Hickories are native trees important to wildlife and to humans well before the arrival of Europeans. One hickory, the pecan tree (Carya illinoensis), is one of the few commercially significant sources of food that is native exclusively to North America. The wood of most hickories is strong and resilient. It was preferred for wagon wheels and is used today for flooring, furniture, and the handles of tools such as axes. It has a high fuel value, both as firewood and as charcoal, especially for smoking pork. Among settlers, the fruit from pignut hickory was a favorite food for hogs. Shagbark hickory nuts were a staple food for Native Americans. Hickories are members of the walnut family and, as such, have compound, alternate leaves. A compound leaf is composed of several leaflets attached to a stem or petiole. In Washington Grove, black walnut is probably the most commonly observed member of this family, often unfavorably. They drop large nuts and produce a chemical that prevents other plants from growing beneath them.
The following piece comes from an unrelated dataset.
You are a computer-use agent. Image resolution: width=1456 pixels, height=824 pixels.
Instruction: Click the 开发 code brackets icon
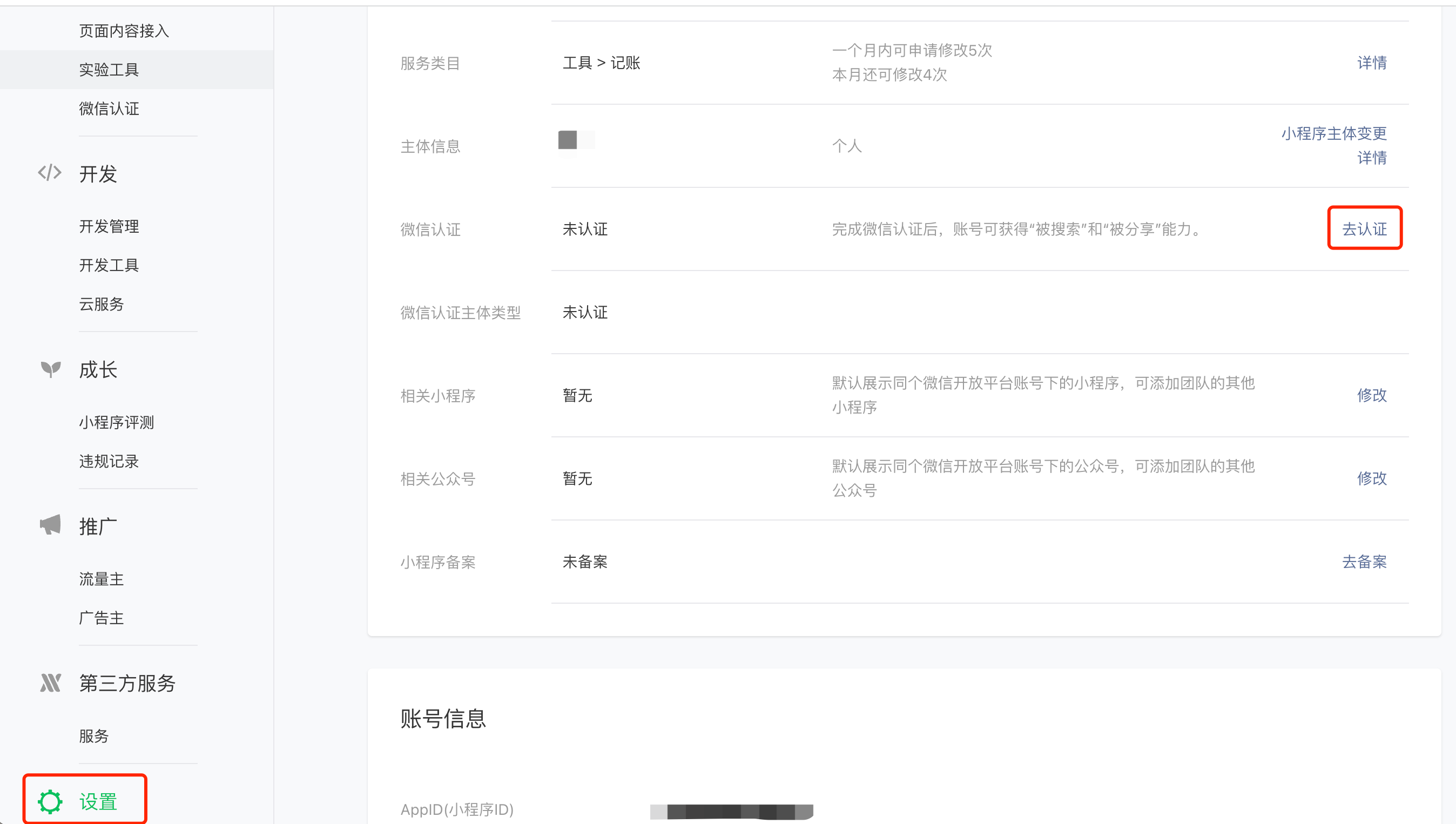coord(50,173)
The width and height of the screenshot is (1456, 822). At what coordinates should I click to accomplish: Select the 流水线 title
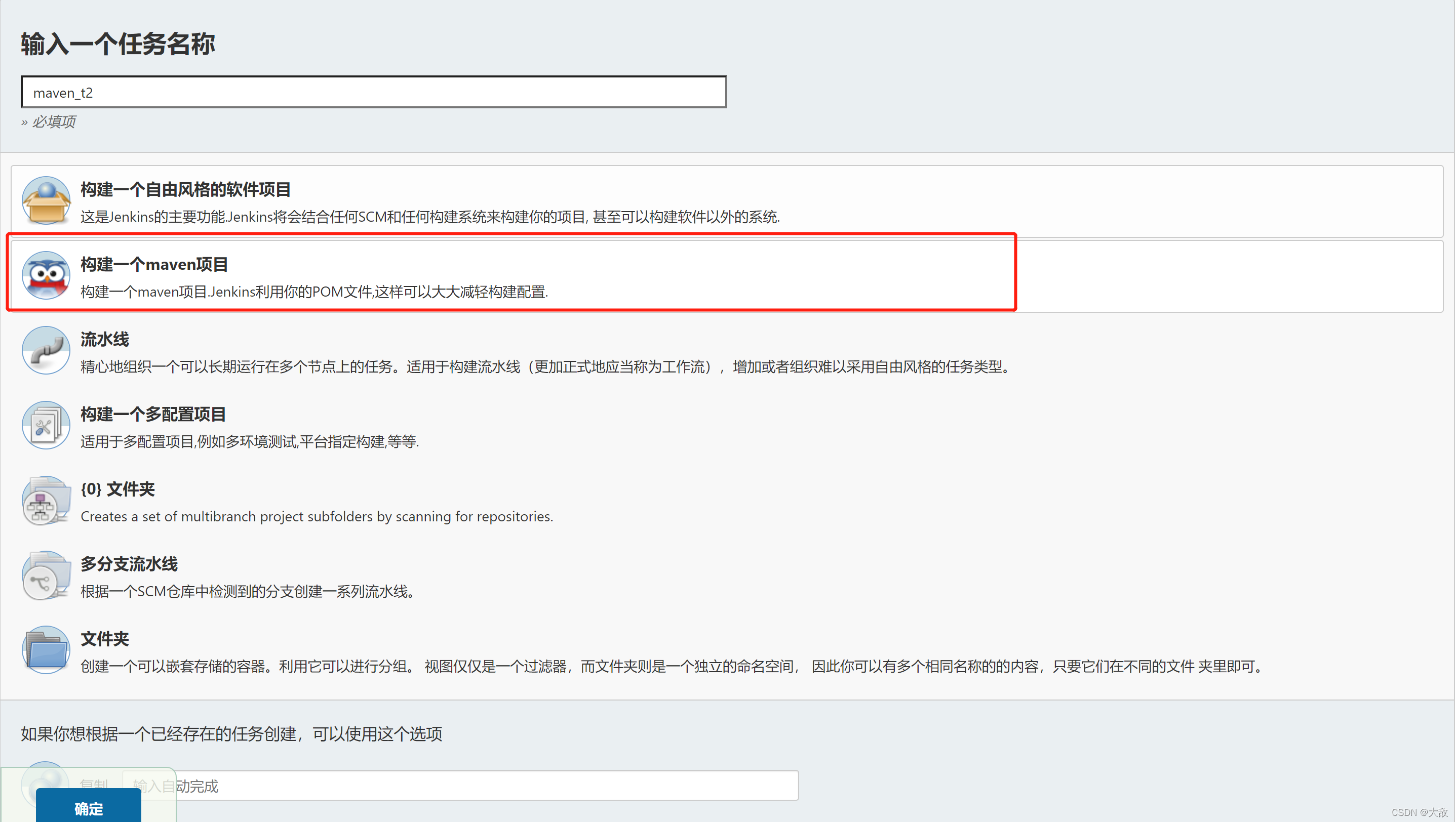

Hickory Varieties in Montgomery County
The hickories found in Montgomery County share several distinctive characteristics that also make them hard to distinguish from one another. They grow straight, taller than wide. Notably, they have alternate leaves composed of 5-9 serrated leaflets that are similarly shaped across species. The leaves turn a rich yellow to golden brown in the fall, holding their color longer than the leaves of most other trees. The appearance of the bark is one distinguishing feature. Pignut hickories (Carya glauca and Caryacordiformis) have furrowed, forking ridged bark. Shagbark hickories (Carya ovata and Carya laciniosa) have striking light gray bark that looks like it is peeling in long strips.
The nuts of the pignut hickory are 3/4”-1 1/4”, shaped like a fig with a shortened stem, while the nuts of the shagbark are slightly larger and more rounded: pignuts on right, shagbark nuts on left). Quite a few pignut hickories are found throughout town. A large specimen on Town property is at the corner of Brown St and Grove Ave. A stand of 10 trees is on a curve of Ridge Road, across the street from #326. In contrast, shagbark hickory is rare in Montgomery County and worth seeking out. Driving into Bethesda, a prominent specimen is at the SE corner of Bradley Blvd and Durbin Rd.
If you want to grow such a useful native tree, the bad news is that hickories have long tap roots that make them difficult to transplant and are nearly unavailable in commerce. By the time a foot-tall hickory is spotted, it will already have a tap root several feet deep. Thus, any hickory you see almost certainly grew on that spot. If you want to try to grow your own, gather many nuts and plant them as soon as they fall from the tree, covered with a screen to prevent squirrels from digging them up. Better yields may occur by soaking the nuts in water for a few days, then layering in a container of moist potting mix and placing in a refrigerator for several months before planting.